Reproduce every line of the material below word for word, leaving out the images.

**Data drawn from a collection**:

==========

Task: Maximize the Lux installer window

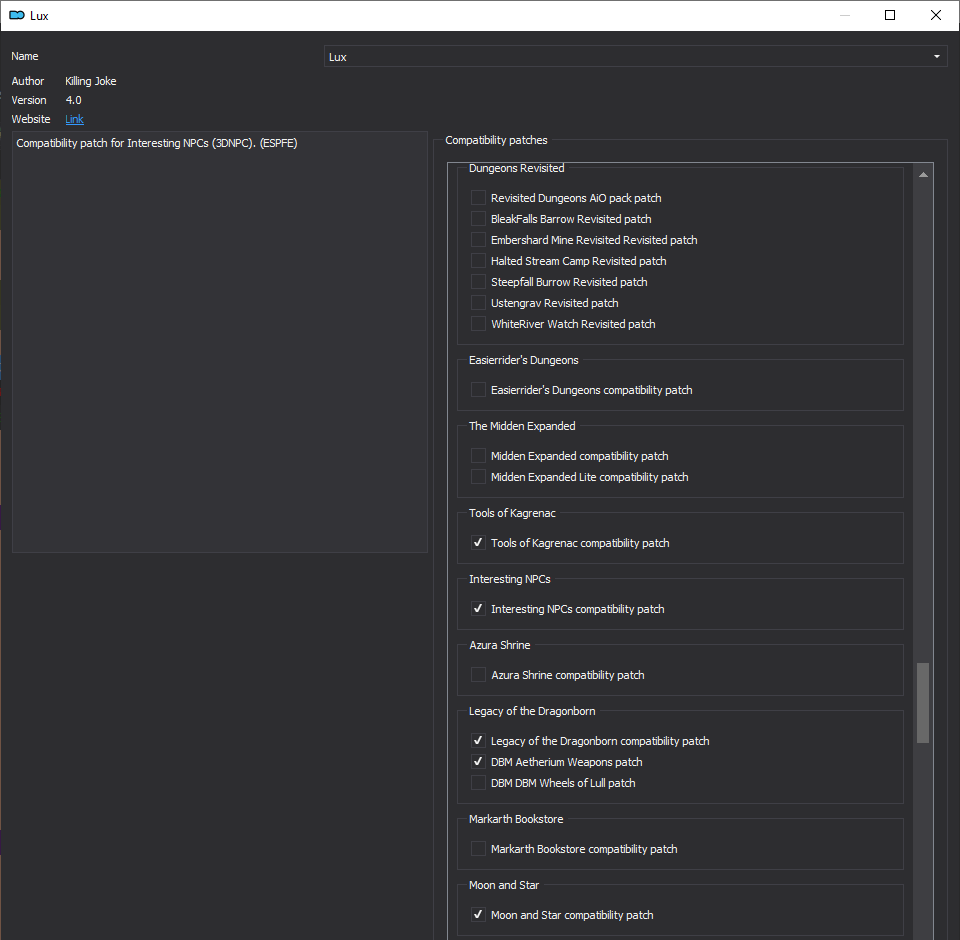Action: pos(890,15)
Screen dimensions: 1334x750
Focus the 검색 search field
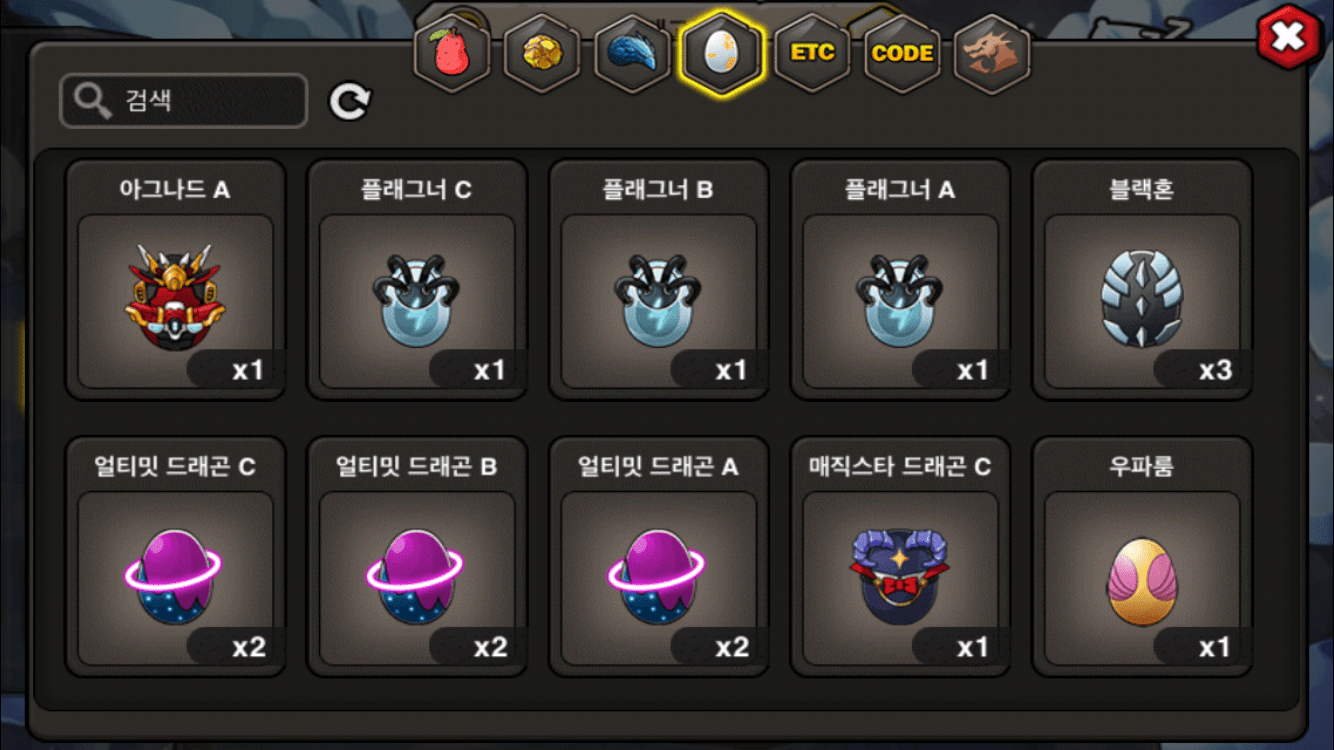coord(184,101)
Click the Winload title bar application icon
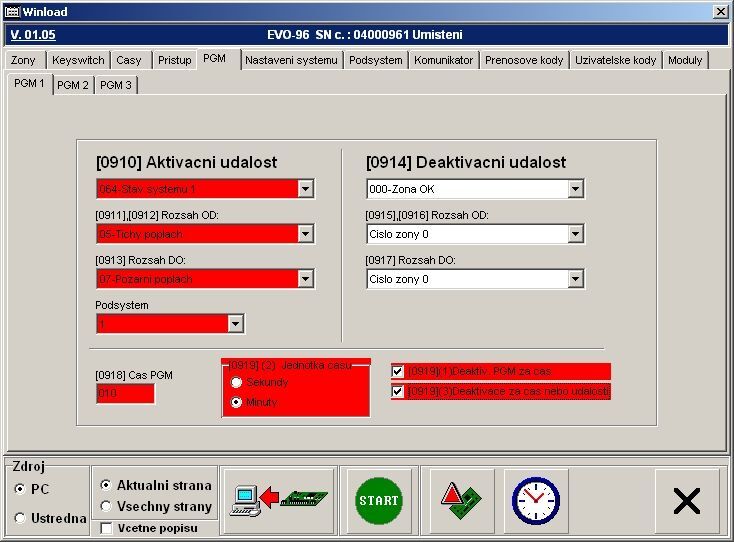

==========

**Result of the task**:
Task: Maximize the Lux installer window

Action: pos(890,15)
Screen dimensions: 1334x750
Focus the 검색 search field
coord(184,101)
Click the Winload title bar application icon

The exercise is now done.